Dataset —
* * * * * * *

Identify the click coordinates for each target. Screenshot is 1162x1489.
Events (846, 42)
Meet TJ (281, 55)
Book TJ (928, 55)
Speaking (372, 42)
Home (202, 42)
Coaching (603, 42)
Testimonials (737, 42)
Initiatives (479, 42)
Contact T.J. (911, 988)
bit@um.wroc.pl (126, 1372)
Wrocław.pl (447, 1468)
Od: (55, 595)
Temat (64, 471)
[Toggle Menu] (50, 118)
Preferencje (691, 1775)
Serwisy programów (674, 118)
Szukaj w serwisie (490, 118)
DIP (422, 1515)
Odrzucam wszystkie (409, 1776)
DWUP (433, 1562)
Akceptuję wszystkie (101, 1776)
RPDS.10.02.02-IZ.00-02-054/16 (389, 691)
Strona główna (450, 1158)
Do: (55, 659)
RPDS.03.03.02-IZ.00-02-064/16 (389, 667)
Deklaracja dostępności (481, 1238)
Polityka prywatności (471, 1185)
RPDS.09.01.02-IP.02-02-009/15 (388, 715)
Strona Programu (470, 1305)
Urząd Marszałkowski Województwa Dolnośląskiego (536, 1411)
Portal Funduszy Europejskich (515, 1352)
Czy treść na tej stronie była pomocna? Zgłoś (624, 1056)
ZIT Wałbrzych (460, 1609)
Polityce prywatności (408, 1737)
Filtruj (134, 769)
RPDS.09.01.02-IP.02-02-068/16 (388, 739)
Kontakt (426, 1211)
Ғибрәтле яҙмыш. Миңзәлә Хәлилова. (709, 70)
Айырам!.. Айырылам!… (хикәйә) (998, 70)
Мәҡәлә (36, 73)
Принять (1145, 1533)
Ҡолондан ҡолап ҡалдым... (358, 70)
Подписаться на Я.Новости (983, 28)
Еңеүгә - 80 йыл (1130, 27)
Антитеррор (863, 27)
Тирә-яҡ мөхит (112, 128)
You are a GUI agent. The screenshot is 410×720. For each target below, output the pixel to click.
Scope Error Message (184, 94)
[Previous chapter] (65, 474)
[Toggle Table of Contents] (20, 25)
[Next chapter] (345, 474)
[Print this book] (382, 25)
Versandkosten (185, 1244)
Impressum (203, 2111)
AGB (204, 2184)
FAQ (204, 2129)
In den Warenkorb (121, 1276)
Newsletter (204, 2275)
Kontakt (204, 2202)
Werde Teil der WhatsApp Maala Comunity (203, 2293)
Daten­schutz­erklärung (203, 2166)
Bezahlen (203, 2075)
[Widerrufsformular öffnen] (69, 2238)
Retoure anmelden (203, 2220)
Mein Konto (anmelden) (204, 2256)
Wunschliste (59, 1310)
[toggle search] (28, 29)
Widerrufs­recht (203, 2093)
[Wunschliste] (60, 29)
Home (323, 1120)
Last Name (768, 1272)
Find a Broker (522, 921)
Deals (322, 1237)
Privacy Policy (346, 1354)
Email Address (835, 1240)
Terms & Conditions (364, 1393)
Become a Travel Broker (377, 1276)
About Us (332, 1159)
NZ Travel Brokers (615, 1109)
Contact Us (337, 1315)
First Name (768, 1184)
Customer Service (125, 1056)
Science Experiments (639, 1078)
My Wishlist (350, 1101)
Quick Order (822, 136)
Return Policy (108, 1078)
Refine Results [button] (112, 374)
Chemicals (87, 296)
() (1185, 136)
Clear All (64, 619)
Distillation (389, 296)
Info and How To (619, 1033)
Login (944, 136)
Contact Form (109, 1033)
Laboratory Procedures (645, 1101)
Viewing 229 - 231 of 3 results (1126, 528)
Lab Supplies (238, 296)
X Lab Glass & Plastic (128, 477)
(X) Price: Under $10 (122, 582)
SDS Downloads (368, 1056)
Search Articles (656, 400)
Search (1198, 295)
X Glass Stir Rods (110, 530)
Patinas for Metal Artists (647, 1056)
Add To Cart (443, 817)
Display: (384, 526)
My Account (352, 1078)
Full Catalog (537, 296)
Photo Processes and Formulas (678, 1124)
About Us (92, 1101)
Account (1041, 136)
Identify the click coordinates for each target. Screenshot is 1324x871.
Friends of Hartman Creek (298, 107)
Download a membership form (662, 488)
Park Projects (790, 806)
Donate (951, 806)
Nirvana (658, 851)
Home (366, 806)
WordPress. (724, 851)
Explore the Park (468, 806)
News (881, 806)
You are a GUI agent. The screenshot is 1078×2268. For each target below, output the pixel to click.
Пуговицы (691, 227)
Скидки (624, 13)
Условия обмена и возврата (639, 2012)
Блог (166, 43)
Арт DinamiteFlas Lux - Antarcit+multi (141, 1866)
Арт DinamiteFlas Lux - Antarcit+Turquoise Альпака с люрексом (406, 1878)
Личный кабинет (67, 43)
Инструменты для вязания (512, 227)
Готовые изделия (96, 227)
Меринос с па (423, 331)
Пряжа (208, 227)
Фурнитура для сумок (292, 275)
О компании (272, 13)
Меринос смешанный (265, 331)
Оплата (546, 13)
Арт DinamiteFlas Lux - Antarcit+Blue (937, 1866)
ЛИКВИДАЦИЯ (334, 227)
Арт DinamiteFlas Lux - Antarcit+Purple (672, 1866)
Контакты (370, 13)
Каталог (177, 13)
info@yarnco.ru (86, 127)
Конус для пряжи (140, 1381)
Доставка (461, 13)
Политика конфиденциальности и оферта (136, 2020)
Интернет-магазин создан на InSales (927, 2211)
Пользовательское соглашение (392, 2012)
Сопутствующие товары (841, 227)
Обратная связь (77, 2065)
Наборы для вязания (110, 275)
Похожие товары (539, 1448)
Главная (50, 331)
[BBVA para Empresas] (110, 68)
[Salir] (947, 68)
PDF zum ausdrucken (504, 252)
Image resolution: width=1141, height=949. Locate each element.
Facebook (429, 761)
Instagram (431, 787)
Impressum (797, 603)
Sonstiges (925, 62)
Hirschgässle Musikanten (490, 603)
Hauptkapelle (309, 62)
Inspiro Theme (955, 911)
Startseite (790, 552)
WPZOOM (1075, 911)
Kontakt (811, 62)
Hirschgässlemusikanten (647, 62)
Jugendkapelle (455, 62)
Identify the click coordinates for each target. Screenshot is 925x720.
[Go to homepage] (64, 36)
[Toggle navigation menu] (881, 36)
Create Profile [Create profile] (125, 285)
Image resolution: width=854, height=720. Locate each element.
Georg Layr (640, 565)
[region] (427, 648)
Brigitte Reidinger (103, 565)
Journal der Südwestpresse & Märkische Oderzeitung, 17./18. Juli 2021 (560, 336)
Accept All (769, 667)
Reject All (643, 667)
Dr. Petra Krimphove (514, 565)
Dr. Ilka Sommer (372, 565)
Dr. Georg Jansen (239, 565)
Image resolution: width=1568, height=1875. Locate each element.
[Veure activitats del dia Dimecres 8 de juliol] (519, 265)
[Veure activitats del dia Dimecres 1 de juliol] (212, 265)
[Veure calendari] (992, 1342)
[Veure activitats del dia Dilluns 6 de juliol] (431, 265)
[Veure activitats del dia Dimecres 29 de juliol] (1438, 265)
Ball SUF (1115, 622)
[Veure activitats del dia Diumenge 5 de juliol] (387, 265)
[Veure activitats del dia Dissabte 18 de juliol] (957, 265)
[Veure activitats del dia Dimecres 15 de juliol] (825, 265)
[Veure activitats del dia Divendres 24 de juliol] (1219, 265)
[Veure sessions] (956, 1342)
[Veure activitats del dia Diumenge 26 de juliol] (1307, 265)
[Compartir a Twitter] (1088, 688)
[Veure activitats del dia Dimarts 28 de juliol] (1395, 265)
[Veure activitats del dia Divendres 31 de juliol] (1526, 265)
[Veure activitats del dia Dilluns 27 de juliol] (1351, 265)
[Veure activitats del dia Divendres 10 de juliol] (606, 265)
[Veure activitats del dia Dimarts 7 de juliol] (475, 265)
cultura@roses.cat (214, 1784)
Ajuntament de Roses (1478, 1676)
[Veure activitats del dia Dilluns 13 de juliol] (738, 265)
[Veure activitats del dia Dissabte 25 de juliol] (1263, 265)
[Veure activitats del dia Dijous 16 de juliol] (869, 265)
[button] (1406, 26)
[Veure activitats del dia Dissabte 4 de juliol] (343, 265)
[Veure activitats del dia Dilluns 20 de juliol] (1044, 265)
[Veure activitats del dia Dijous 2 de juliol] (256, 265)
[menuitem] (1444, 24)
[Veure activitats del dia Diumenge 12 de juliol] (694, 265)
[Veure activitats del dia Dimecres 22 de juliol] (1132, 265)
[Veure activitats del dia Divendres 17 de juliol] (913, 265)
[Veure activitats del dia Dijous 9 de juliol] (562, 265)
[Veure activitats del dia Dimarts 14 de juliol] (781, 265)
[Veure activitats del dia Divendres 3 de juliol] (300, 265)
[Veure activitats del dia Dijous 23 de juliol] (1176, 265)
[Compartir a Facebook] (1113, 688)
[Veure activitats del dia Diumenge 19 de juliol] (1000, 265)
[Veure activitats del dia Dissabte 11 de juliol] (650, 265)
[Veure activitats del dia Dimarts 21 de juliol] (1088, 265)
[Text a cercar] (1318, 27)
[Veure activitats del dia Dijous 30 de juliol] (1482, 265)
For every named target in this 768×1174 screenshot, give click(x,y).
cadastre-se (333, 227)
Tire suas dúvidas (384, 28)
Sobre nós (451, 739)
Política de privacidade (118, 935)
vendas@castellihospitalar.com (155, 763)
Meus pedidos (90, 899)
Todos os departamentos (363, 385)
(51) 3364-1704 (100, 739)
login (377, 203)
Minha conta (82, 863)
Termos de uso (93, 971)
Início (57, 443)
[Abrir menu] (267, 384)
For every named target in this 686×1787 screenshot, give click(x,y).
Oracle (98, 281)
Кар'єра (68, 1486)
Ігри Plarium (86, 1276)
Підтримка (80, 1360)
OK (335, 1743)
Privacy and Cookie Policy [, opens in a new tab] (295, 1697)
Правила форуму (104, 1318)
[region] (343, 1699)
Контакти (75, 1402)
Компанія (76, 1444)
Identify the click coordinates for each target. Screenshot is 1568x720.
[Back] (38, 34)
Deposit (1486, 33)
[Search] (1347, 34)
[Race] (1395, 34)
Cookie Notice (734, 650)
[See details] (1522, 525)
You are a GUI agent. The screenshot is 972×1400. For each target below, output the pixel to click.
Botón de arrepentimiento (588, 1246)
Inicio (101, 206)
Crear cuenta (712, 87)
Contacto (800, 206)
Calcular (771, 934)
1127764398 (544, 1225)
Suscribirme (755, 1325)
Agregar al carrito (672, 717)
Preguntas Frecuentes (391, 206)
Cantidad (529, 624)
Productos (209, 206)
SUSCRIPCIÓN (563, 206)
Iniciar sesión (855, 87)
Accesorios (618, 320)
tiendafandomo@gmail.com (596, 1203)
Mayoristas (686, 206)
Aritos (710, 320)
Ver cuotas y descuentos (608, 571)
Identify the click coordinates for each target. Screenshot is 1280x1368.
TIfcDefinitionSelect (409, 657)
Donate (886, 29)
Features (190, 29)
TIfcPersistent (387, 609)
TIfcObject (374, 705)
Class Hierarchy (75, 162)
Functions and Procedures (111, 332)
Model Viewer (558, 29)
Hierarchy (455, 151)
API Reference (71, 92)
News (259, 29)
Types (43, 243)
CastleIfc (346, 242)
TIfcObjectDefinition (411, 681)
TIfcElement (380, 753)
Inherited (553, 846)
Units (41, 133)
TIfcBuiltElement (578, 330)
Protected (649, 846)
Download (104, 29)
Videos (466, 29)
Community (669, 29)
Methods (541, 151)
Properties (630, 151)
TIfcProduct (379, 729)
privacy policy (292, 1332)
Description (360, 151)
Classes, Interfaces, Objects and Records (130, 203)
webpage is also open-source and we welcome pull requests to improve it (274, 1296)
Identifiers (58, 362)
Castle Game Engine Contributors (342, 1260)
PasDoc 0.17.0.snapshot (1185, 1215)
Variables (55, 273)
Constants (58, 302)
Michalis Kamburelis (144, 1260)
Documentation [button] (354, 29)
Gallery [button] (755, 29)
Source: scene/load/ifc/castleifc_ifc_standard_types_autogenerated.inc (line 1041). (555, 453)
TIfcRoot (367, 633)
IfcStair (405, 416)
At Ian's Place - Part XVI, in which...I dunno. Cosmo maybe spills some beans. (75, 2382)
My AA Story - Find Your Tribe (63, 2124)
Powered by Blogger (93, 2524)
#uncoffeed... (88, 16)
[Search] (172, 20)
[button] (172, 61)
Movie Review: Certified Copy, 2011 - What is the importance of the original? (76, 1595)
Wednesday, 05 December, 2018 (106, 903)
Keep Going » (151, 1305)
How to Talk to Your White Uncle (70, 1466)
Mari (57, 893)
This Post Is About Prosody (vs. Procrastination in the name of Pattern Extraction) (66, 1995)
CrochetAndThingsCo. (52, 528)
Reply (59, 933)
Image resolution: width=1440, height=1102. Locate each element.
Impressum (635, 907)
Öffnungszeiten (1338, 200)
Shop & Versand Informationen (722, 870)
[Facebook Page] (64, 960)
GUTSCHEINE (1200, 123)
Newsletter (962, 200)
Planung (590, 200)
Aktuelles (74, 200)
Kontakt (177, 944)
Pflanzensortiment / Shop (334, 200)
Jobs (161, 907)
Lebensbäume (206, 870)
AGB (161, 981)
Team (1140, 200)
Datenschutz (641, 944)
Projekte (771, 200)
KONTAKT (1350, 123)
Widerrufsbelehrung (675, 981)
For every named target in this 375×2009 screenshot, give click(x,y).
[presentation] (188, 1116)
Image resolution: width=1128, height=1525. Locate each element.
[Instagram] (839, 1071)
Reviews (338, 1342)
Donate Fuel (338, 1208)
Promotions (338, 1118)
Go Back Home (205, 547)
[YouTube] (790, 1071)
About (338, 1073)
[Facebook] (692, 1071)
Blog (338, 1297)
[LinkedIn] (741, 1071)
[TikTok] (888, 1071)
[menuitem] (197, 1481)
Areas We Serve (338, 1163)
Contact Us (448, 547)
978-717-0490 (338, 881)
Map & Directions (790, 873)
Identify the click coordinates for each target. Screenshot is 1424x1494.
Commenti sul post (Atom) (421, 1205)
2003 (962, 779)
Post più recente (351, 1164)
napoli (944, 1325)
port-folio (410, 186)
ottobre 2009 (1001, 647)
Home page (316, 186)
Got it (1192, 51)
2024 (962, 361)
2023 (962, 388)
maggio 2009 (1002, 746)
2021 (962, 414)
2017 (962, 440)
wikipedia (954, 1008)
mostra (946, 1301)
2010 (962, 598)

* * * * * * *

To do —
Copy out the entries word for word, from the very first line up to and including the line with "Preferencje (691, 1775)".

Final answer —
Identify the click coordinates for each target. Screenshot is 1162x1489.
Events (846, 42)
Meet TJ (281, 55)
Book TJ (928, 55)
Speaking (372, 42)
Home (202, 42)
Coaching (603, 42)
Testimonials (737, 42)
Initiatives (479, 42)
Contact T.J. (911, 988)
bit@um.wroc.pl (126, 1372)
Wrocław.pl (447, 1468)
Od: (55, 595)
Temat (64, 471)
[Toggle Menu] (50, 118)
Preferencje (691, 1775)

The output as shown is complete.